Daarnaast is er veel verwarring over bestaande eID-oplossingen, zoals DigiD en eHerkenning en hun toepassingsgebied. In de basis zijn dit identificatie-oplossingen waarmee een gebruiker zichzelf kan authentiseren bij een aangesloten organisatie. In het geval van DigiD mogen dit alleen organisaties met een publieke taak zijn, omdat het BSN gebruikt wordt als uniek identificeerbaar gegeven. Alle overige organisaties vallen dus buiten de boot, waaronder ook ondertekenoplossingen zoals PKIsigning. eHerkenning kan breder ingezet worden, maar heeft net als DigiD nog een ander probleem: het niveau van identificatie is in de meeste gevallen te laag om als basis te kunnen dienen voor het verstrekken van een persoonlijk (gekwalificeerd) certificaat.

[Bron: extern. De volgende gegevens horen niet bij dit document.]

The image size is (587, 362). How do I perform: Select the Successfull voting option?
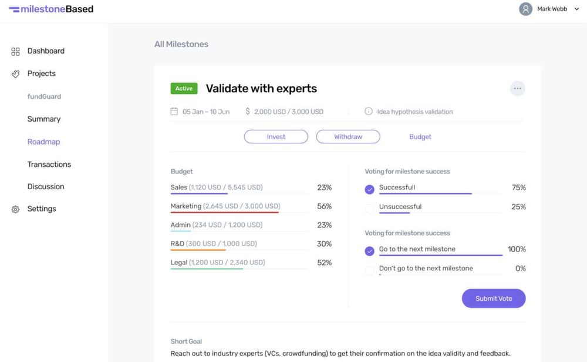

Door deze tekortkomingen aan bestaande eID-oplossingen en een gebrek aan betere alternatieven, worden diensten als DigiD en eHerkenning verkeerd ingezet, ook door onze eigen overheid. Een voorbeeld is het digitaal ondertekenen van een aangifte inkomstenbelasting met DigiD bij de belastingdienst. Het niveau van authenticatie met DigiD is op zich voldoende voor een geavanceerde elektronische handtekening. Maar omdat de handtekening niet wordt vastgehecht aan de ondertekende gegevens is er geen sprake van een elektronische handtekening, zoals bedoeld in het Burgerlijk Wetboek (3:15a). Het is in feite niets meer dan een authenticatie plus een akkoordverklaring.
Vrijblijvende wetgeving
Binnen Europa is alle wetgeving op het gebied van elektronische identificatie en elektronische transacties afkomstig uit verordening 910/2014, beter bekend als de eIDAS-verordening. Na een evaluatie van de huidige eIDAS-verordening kwam de Europese Commissie in 2019 tot de conclusie dat deze momenteel te vrijblijvend is en op veel vlakken tekortschiet.

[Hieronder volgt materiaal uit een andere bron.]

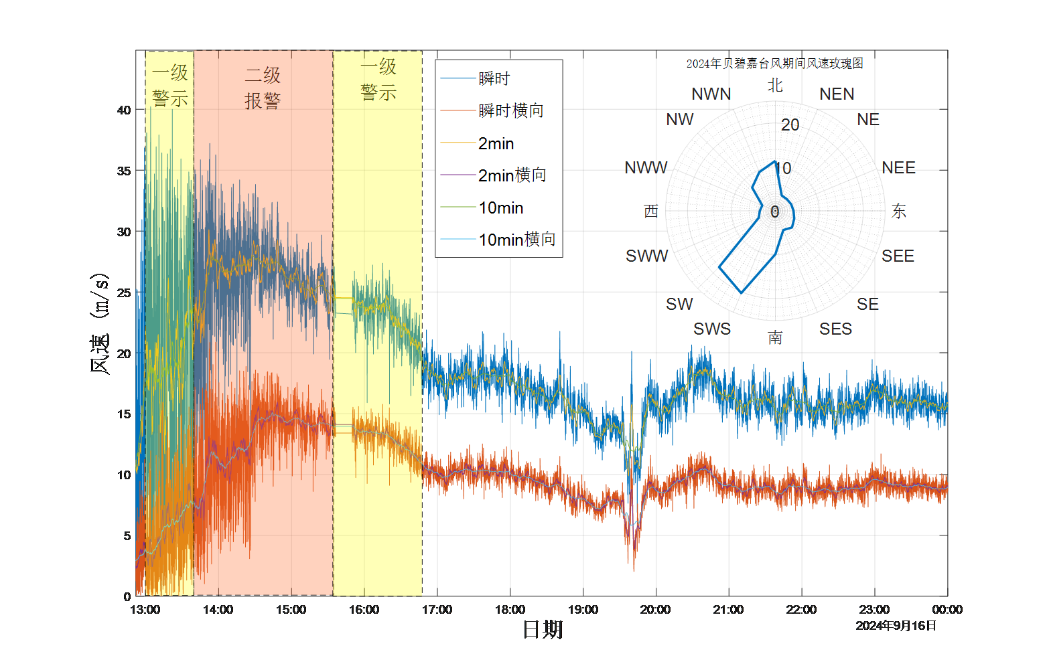Click the 日期 x-axis title
This screenshot has height=670, width=1047.
point(543,630)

In het definitieve voorstel voor aanpassing van de verordening wordt dit als volgt verwoord: “In de markt ontstaat een nieuwe omgeving waarin de aandacht verschuift van de levering en het gebruik van rigide digitale identiteiten naar de levering van en een vertrouwen op specifieke attributen die met die identiteiten verbonden zijn. Er is een groeiende vraag naar elektronische identiteitsoplossingen die deze functionaliteiten kunnen bieden, waarmee efficie?ntiewinst en een hoog niveau van vertrouwen in de EU, in de particuliere alsook in de publieke sector, worden bewerkstelligd, vanuit de behoefte om gebruikers met een hoge mate van zekerheid te kunnen identificeren en authenticeren.”

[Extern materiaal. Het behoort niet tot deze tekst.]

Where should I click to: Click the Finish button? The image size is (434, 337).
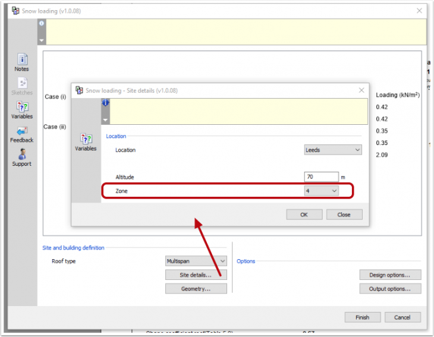(x=362, y=317)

“Uit de evaluatie van de eIDAS-verordening is gebleken dat de huidige verordening niet aan deze nieuwe marktbehoefte kan voldoen, vooral vanwege de inherente beperking ervan tot de overheidssector, de beperkte mogelijkheden en de complexiteit voor particuliere aanbieders van onlinediensten om zich op het systeem aan te sluiten, de ontoereikende beschikbaarheid van aangemelde eID-oplossingen in alle lidstaten en het gebrek aan flexibiliteit om uiteenlopende use cases te ondersteunen.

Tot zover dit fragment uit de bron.